What you will do:
Filter the entries, keeping every line with the string "Given".

Stored entries:
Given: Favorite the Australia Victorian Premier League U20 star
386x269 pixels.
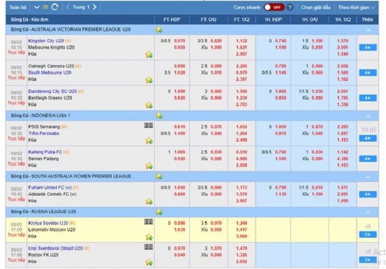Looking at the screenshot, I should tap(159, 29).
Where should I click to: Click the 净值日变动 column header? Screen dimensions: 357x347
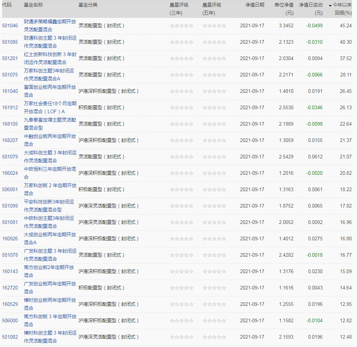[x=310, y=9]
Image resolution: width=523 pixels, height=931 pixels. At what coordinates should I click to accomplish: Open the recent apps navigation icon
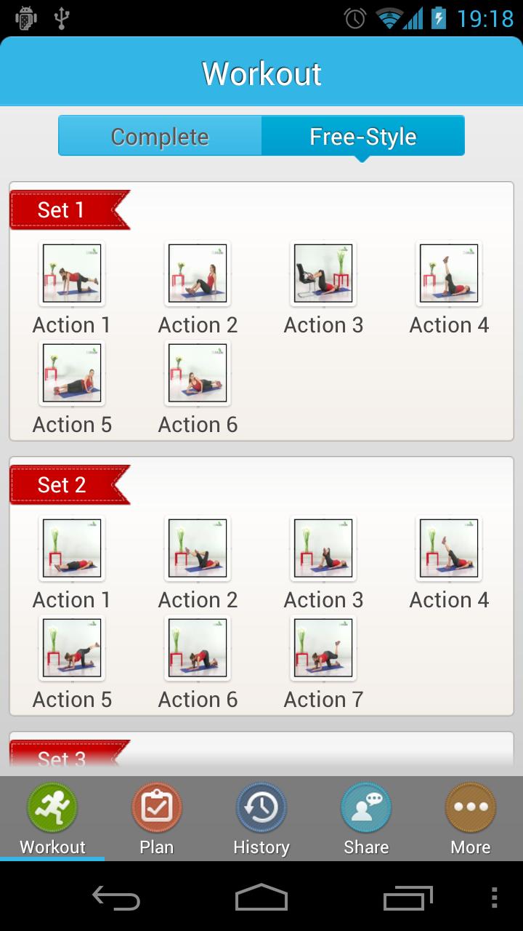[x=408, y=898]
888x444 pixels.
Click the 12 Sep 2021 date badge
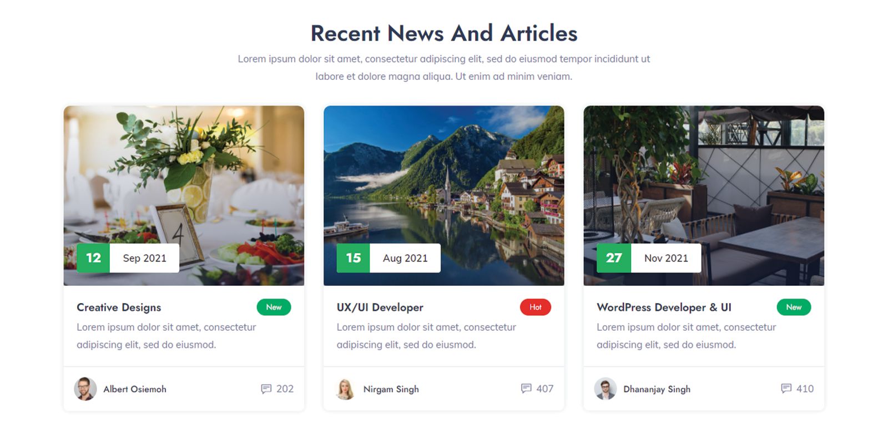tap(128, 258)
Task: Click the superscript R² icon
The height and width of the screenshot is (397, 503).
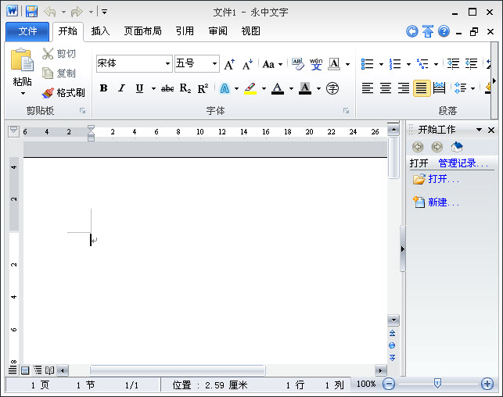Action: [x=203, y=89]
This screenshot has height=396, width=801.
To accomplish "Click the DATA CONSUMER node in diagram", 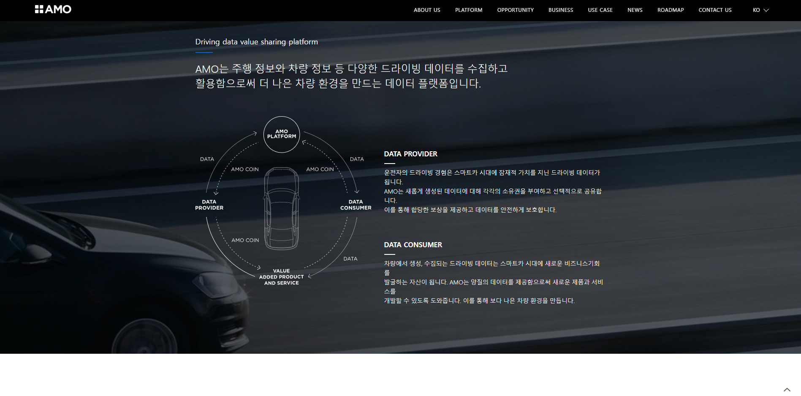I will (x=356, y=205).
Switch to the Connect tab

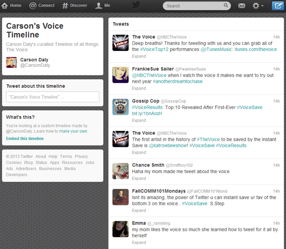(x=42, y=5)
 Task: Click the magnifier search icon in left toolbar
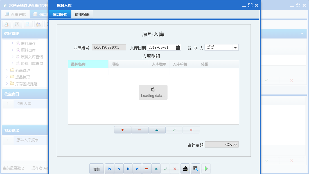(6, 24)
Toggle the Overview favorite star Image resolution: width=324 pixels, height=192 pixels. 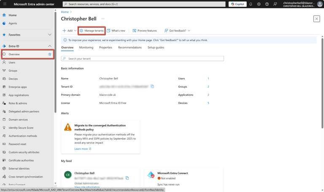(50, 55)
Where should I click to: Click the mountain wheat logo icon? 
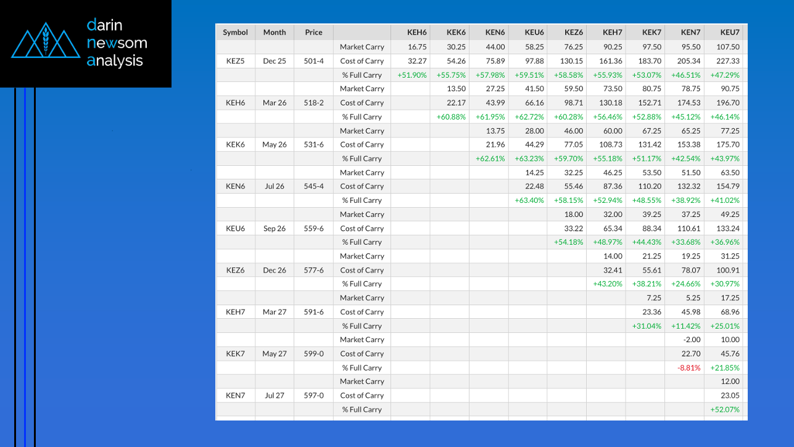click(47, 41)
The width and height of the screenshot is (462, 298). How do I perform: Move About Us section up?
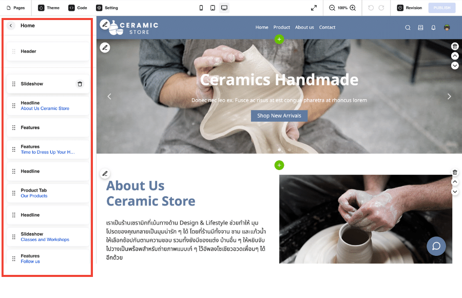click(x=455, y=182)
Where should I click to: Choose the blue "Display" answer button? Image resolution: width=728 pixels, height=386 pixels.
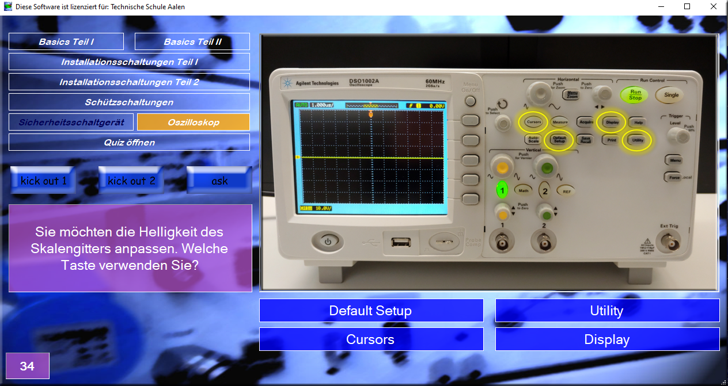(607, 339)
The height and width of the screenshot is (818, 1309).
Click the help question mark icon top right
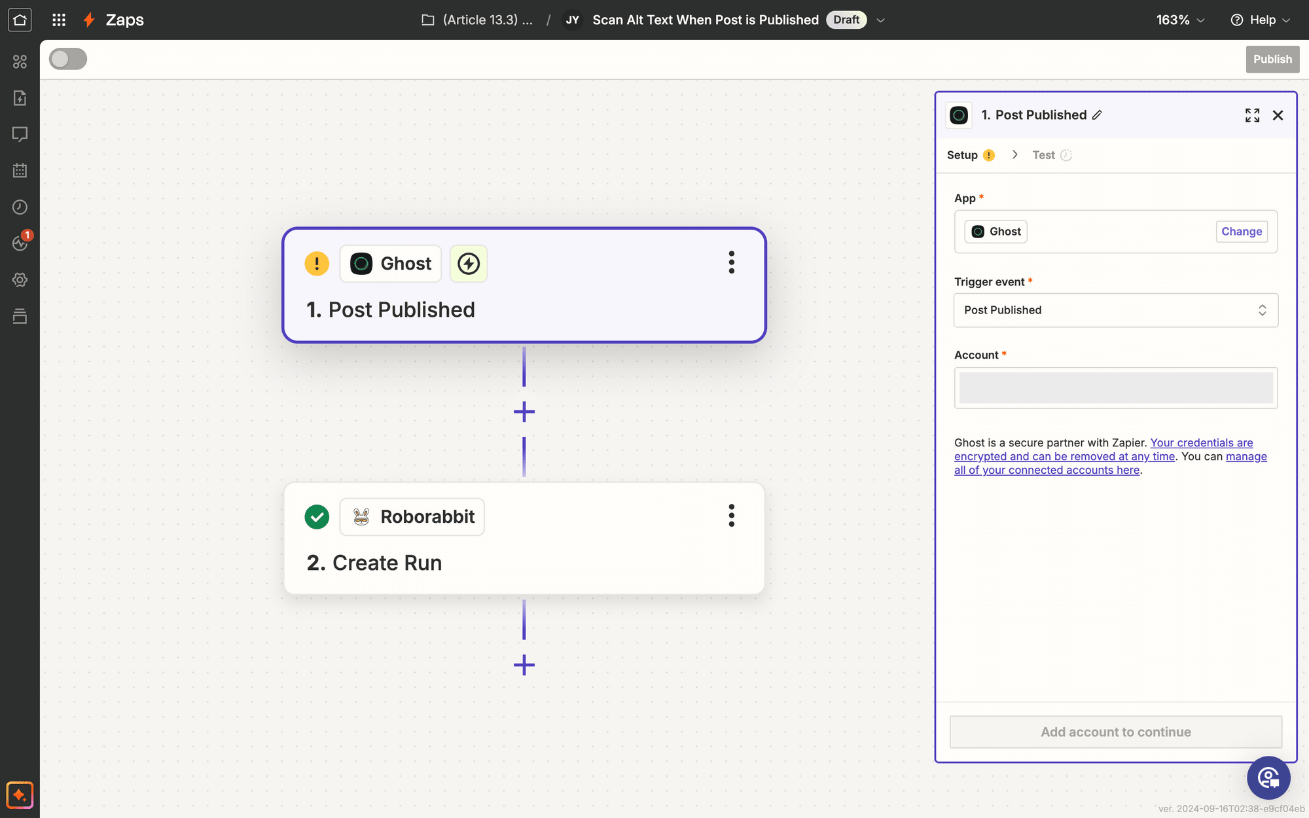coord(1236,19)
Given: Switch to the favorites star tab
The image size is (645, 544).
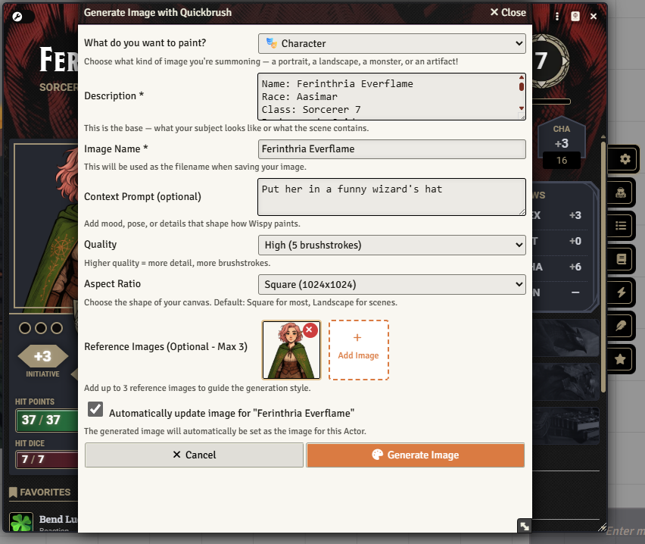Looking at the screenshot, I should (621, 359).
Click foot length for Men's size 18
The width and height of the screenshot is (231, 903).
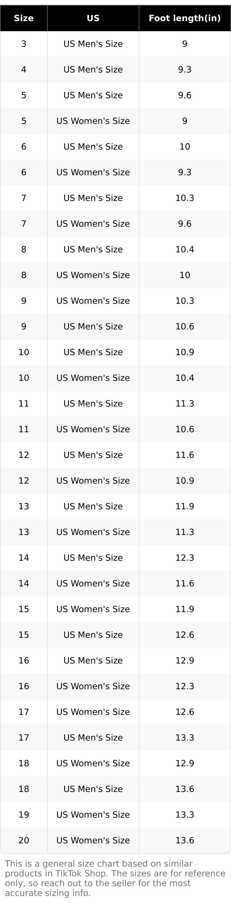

Output below:
Given: Favorite the Australia Victorian Premier League U20 star
Given: Switch to the favorites star tab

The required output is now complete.